Eoin Morgan, the England limited-overs captain, has revealed how he had to convince Andrew Strauss, the former ECB director of cricket, to allow England players to participate in the IPL in the lead-up to World Cup 2019.

After their disappointing exit in 2015, when England infamously lost to Bangladesh to be eliminated from the tournament at the group stage, Morgan, Strauss and Trevor Bayliss, the coach, oversaw England’s stunning turnaround in white-ball cricket, which culminated in their maiden World Cup title win at home last year.

Part of the overhaul was to reverse the policy regarding participation in the IPL, and Morgan and Bayliss, who has coached teams in the IPL, had to convince Strauss of the benefits of their players playing in the tournament.

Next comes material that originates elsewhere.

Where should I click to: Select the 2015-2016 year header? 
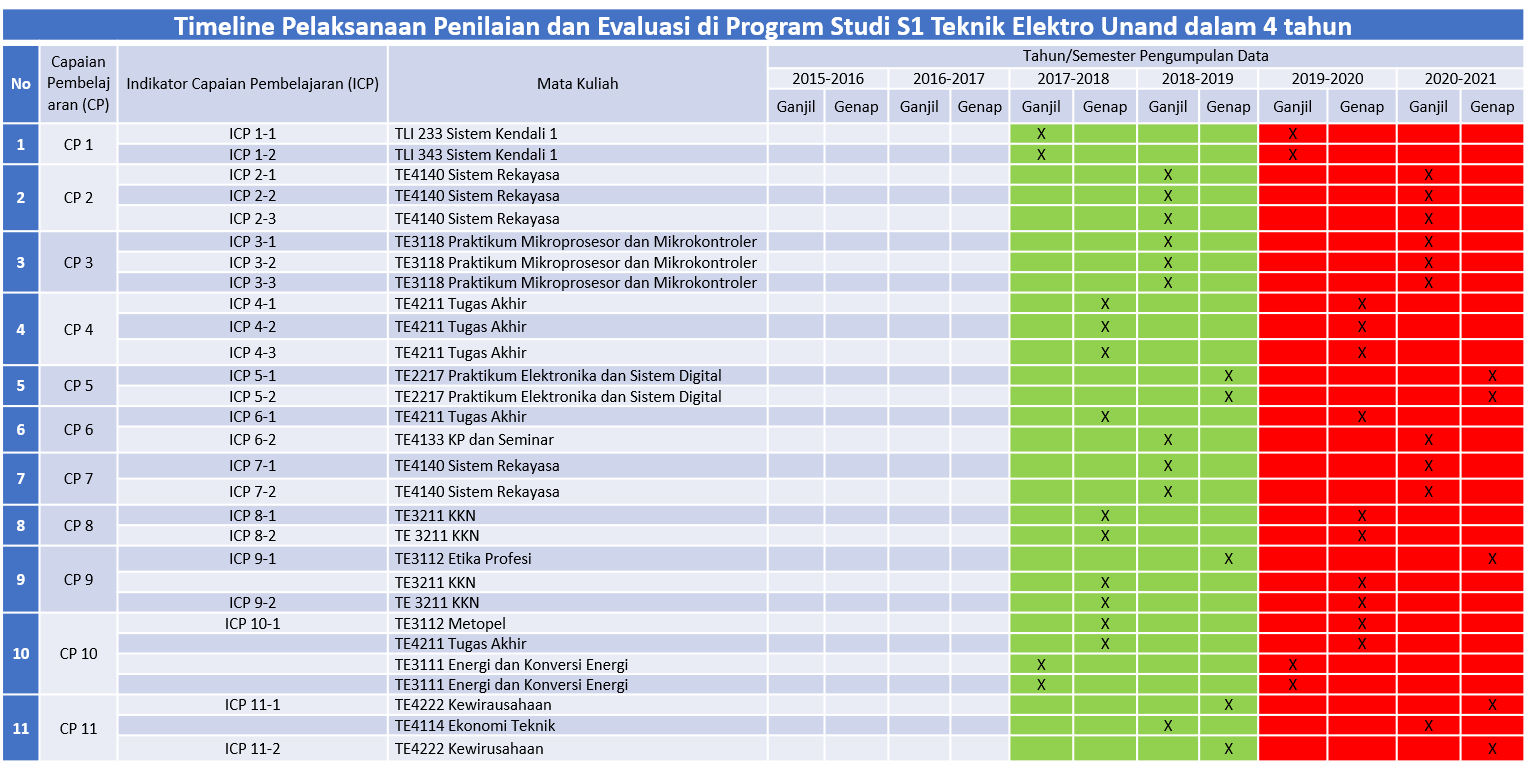(827, 79)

“Playing in IPL was part of Strauss’s plan,” Morgan told Harsha Bhogle on Cricbuzz in Conversation. “I pushed him to make that call because in international bilateral series, it’s so difficult to replicate the pressure that’s there in Champions Trophy or the World Cup.

“He asked me what’s different? One, you play as an overseas player so there’s huge expectations. If you play in IPL, there’s different pressure and different expectation. Sometimes you can’t get away with it and you have to find a way to deal with it.

“It takes you out of your comfort zone. It is completely beneficial to play in IPL. That was a big mindset shift for us. And I hope Indian cricket is alright with us because we are using it as a vehicle to try and grow players.”

Strauss’s appointment to the ECB set-up, Morgan said, was hugely beneficial to how he wanted things to progress. “It really was the trigger to a lot of things happening in English cricket and one of the most important things was the appointment of Andrew Strauss,” said Morgan.

“He had watched everything in the two years leading into the 2015 World Cup and wasn’t surprised by the way we played and the outcome. It was humiliating the way we played and the fashion we were knocked out was humiliating.

“The two priorities were 50 overs cricket and Test cricket. And they would sit alongside each other, which has never happened before in England cricket. Him coming on gave me a boost. Keeping me on as captain, and then giving me a blank sheet of paper and what do we need to do to bridge the gap in between to where we are now in 2015 to being competitive in 2019.”